(Collection entries)
------------------------------------------------
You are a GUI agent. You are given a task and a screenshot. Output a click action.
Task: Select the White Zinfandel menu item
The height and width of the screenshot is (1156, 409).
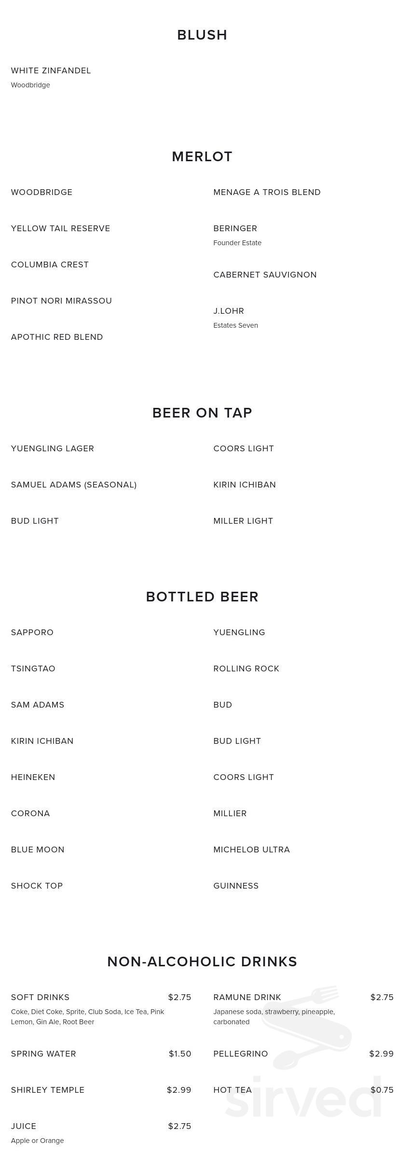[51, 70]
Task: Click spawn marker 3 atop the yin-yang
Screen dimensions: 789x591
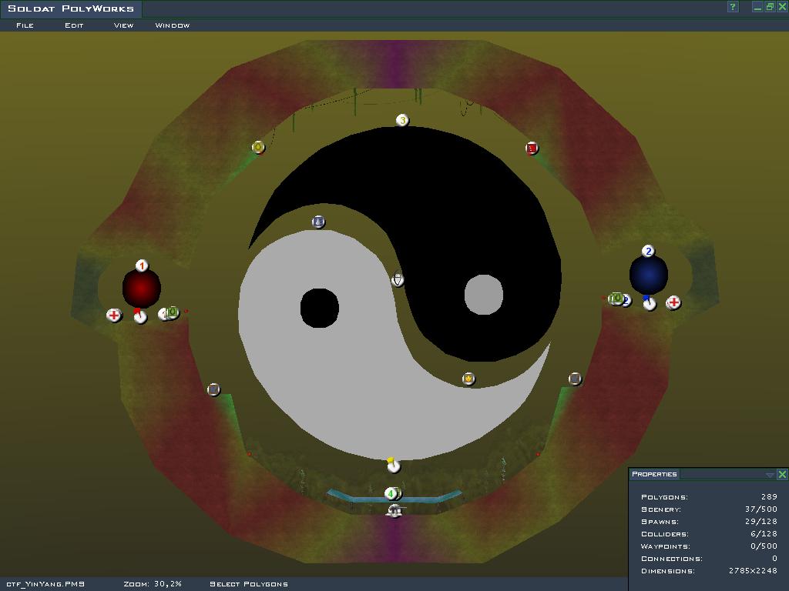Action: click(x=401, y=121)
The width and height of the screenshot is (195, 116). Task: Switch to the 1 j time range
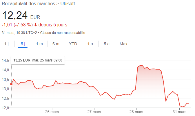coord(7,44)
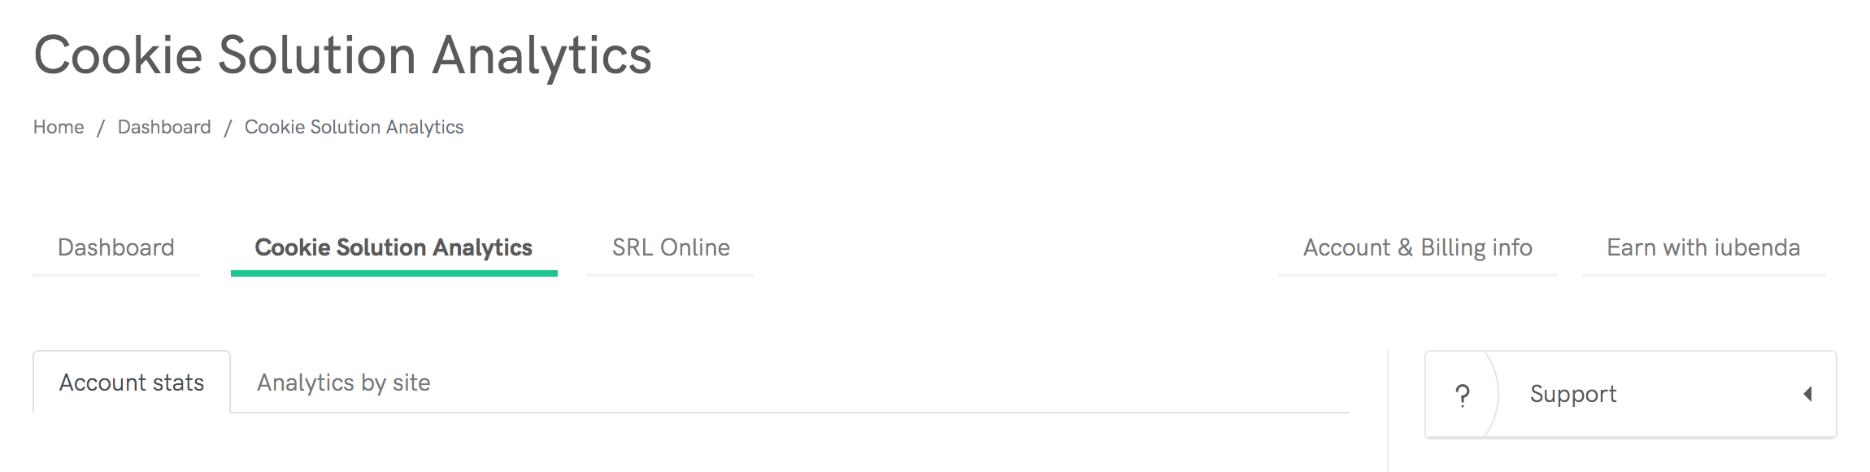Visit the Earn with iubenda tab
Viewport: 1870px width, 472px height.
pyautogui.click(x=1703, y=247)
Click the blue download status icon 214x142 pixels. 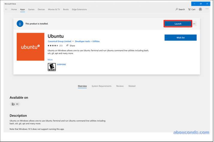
------------------------------------------------
| Prompt |
Copy the entries above verbatim. Pictures do not belong in the copy.

| Exercise output |
You are a GUI agent. You are given a task and a screenshot. Output a click action.
Task: Select the White Zinfandel menu item
The height and width of the screenshot is (1156, 409).
[51, 70]
Task: Click spawn marker 3 atop the yin-yang
Screen dimensions: 789x591
Action: click(x=401, y=121)
The width and height of the screenshot is (195, 116). Task: Switch to the 1 j time range
coord(7,44)
Visit the Earn with iubenda tab
Viewport: 1870px width, 472px height.
pyautogui.click(x=1703, y=247)
Click the blue download status icon 214x142 pixels. 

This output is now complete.